Can you rewrite the records between the lines holding "Where should I click to: Select the asfdfdsfas" and "point(19,9)", inclusive, in full, shifting every coordinate in the answers up by 121?

_____

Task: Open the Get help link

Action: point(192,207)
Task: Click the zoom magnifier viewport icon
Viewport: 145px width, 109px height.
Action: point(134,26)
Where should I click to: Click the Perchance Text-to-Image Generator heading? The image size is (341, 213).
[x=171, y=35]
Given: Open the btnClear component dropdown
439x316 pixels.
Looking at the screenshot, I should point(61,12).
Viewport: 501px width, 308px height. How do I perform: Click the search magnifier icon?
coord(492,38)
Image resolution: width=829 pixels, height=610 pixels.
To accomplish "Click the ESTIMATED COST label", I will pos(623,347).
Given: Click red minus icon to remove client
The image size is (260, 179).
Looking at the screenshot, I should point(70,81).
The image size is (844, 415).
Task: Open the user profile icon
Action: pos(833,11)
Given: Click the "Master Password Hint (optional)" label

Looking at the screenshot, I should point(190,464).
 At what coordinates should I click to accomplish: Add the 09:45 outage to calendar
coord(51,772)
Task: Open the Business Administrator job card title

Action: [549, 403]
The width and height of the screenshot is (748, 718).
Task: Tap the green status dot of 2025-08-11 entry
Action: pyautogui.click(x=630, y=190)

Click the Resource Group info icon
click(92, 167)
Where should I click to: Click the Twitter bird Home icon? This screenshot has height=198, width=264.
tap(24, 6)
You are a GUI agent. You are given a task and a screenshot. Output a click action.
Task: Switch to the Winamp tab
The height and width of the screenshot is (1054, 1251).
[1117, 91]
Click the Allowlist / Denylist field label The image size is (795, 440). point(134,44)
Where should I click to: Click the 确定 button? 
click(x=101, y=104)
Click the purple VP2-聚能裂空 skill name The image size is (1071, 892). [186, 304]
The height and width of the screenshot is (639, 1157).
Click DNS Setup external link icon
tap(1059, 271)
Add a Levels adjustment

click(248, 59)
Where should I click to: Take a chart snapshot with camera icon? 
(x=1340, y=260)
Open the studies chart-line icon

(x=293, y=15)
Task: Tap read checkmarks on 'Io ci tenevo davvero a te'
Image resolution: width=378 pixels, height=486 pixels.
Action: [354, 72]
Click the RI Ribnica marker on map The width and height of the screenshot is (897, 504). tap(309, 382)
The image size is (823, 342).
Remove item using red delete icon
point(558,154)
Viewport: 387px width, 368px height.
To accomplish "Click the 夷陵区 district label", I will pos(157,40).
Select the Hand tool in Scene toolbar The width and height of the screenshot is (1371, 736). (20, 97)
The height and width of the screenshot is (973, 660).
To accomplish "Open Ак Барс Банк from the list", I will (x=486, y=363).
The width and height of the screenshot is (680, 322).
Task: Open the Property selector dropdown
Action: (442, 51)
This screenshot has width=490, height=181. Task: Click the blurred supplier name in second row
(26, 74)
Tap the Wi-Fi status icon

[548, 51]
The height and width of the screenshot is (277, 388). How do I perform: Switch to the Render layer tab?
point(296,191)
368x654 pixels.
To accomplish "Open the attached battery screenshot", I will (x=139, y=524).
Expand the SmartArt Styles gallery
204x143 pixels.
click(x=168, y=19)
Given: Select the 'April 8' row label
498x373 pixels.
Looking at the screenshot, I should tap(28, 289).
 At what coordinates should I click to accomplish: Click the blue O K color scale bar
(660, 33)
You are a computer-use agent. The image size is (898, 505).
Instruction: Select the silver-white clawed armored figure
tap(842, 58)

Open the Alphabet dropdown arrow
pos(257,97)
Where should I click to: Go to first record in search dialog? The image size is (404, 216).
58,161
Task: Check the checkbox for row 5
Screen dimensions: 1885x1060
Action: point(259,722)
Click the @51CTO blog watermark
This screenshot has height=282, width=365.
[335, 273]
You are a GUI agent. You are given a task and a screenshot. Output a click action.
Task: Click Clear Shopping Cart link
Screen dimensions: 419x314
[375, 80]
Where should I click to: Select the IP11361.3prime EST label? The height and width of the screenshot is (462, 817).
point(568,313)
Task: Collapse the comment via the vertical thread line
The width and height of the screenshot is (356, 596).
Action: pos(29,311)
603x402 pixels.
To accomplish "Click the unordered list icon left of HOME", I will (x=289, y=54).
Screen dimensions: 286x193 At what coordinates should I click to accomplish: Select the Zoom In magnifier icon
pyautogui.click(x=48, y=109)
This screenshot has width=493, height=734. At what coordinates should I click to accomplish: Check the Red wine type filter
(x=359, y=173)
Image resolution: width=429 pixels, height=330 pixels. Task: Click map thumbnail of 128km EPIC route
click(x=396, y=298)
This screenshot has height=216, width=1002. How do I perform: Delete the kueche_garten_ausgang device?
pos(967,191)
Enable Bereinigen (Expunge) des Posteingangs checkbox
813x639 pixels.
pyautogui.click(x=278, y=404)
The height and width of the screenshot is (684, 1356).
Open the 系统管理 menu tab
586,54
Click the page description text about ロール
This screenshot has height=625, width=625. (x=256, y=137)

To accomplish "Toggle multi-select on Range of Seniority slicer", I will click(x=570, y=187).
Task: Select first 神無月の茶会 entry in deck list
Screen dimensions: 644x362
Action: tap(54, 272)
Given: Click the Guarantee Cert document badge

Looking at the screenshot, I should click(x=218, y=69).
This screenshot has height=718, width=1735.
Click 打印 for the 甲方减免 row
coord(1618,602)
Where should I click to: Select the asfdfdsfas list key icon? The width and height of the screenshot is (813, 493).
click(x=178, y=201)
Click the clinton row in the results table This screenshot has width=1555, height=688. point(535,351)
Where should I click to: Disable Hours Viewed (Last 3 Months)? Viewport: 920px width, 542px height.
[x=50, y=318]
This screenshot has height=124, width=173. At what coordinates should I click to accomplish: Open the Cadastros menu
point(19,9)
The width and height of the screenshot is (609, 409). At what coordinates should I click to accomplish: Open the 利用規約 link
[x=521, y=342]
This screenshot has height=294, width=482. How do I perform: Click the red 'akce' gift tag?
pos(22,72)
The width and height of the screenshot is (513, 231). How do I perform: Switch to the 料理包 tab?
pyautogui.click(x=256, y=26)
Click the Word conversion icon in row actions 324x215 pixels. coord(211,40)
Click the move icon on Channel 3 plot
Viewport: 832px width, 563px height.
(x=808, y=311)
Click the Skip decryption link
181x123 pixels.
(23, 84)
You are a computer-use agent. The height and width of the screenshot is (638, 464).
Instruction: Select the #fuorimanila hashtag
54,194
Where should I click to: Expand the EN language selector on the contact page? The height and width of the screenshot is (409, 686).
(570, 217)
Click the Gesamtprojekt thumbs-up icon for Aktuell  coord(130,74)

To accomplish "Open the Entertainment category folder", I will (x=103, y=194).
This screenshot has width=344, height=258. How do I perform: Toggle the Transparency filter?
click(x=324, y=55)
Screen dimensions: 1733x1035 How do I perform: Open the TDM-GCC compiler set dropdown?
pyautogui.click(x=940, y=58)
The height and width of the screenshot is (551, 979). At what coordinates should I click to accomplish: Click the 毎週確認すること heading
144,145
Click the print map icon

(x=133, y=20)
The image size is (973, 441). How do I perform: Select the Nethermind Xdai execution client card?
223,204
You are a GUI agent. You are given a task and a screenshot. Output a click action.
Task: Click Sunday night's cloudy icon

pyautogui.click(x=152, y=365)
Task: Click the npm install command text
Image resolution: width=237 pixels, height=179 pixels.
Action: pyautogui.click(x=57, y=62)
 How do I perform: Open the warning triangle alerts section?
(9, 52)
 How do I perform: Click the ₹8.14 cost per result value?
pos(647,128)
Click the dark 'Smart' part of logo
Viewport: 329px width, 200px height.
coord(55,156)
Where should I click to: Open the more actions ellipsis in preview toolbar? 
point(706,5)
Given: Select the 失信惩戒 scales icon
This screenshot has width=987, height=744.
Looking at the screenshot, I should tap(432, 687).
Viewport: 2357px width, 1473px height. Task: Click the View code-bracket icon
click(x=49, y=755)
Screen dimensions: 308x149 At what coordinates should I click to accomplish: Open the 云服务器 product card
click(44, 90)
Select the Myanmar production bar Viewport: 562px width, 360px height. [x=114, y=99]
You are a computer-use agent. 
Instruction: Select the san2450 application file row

_____

**RESPONSE BELOW:**
Where should I click to: Select the asfdfdsfas list key icon? The width and height of the screenshot is (813, 493).
click(x=299, y=322)
Click the clinton row in the results table This screenshot has width=1555, height=688. point(656,472)
Where should I click to: Disable Hours Viewed (Last 3 Months)? Viewport: 920px width, 542px height.
[x=171, y=439]
This screenshot has height=124, width=173. At what coordinates should I click to accomplish: Open the Cadastros menu
point(140,130)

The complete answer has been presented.